COSA FARE
1. Trascriva parola per parola il brano dell'intervista sui bombardamenti di Voghera che si apre con le parole contenenti "FA: Sono Filippo" e si chiude con "bombardamenti di Voghera?".
2. Stabilisca se ciascuna affermazione concorda con l'intervista sui bombardamenti di Voghera, rispondendo sì o no e citando alla lettera le parole decisive: (a) Il signor Pagano è nato nel 1934. (b) L'archivio digitale è gestito dall'Heritage Lottery Fund. (c) Il camion mitragliato sulla strada provinciale trasportava munizioni.

ESTRATTO DEL TESTO

════════

FA: Sono Filippo Andi e sto per intervistare il signor Andreino Pagano. Siamo a Casei Gerola, è il 12 luglio 2017. Ringraziamo il signor Pagano per aver permesso questa intervista. La sua intervista registrata diventerà parte dell’archivio digitale dell’International Bomber Command Centre, gestito dall’Università di Lincoln e finanziato dall’Heritage Lottery Fund. L’università s’impegna a preservarla e tutelarla secondo i termini stabiliti nel partnership agreement con l’International Bomber Command Centre. Signor Pagano, vuole raccontarci i suoi ricordi, le sue esperienze nei bombardamenti di Voghera?
AP: Voghera, sì, e dintorni,
FA: E dintorni.
AP: Perché io essendo un po’ distaccato da Voghera, come tu vedi, sono a quattro chilometri da Voghera, verso Casei Gerola, ho vissuto questi eventi un po’ fuori, pur essendone al corrente. Cosa ricordo io? Già dico che ricordo queste cose perché io sono della classe 1934 e a quell’epoca avevo otto, nove anni, perché siamo nel 1943, ‘44, quegli anni lì, eh. Cosa ricordo? Prima parto da Casei Girola e poi mi avvicino a Voghera. Io mi ricordo che, quando bombardavano qui nella zona io mi ricordo che mi sono rifugiato nella chiesa parrocchiale di Casei Girola perché già a quel tempo avevo capito che i muri della chiesa, spessi quasi un metro, mi difendevano da eventuali bombe o da mitragliamenti, ecco. L’altra cosa venendo in avanti che ricordo è: un giorno c’è stato in mitragliamento sulla strada provinciale Novara-Voghera, un mitragliamento ad un camion pieno di biscotti e in quell’occasione volavano scatole di biscotti dappertutto, nei campi, nei miei campi, e figuriamoci noi che, a quell’epoca avevamo fame, andare a raccogliere i biscotti da mangiare per i campi era una delizia.
FA: È certo.

════════

DATI GREZZI

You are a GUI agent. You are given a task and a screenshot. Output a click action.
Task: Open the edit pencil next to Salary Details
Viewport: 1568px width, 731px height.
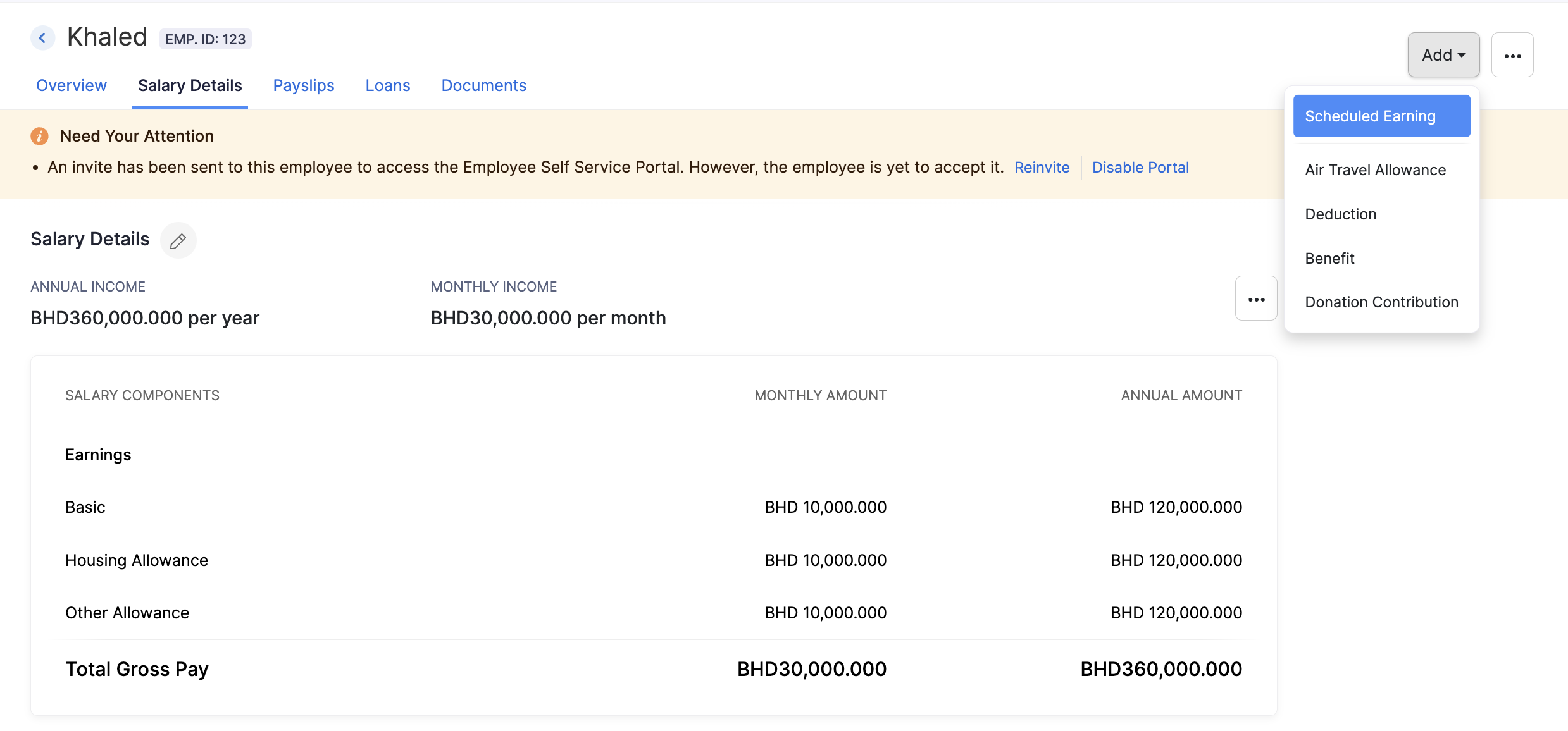pos(178,240)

════════

RISPOSTE FINALI
1.
FA: Sono Filippo Andi e sto per intervistare il signor Andreino Pagano. Siamo a Casei Gerola, è il 12 luglio 2017. Ringraziamo il signor Pagano per aver permesso questa intervista. La sua intervista registrata diventerà parte dell’archivio digitale dell’International Bomber Command Centre, gestito dall’Università di Lincoln e finanziato dall’Heritage Lottery Fund. L’università s’impegna a preservarla e tutelarla secondo i termini stabiliti nel partnership agreement con l’International Bomber Command Centre. Signor Pagano, vuole raccontarci i suoi ricordi, le sue esperienze nei bombardamenti di Voghera?

2.
(a) Sì: «io sono della classe 1934».
(b) No: «gestito dall’Università di Lincoln e finanziato dall’Heritage Lottery Fund».
(c) No: «un camion pieno di biscotti».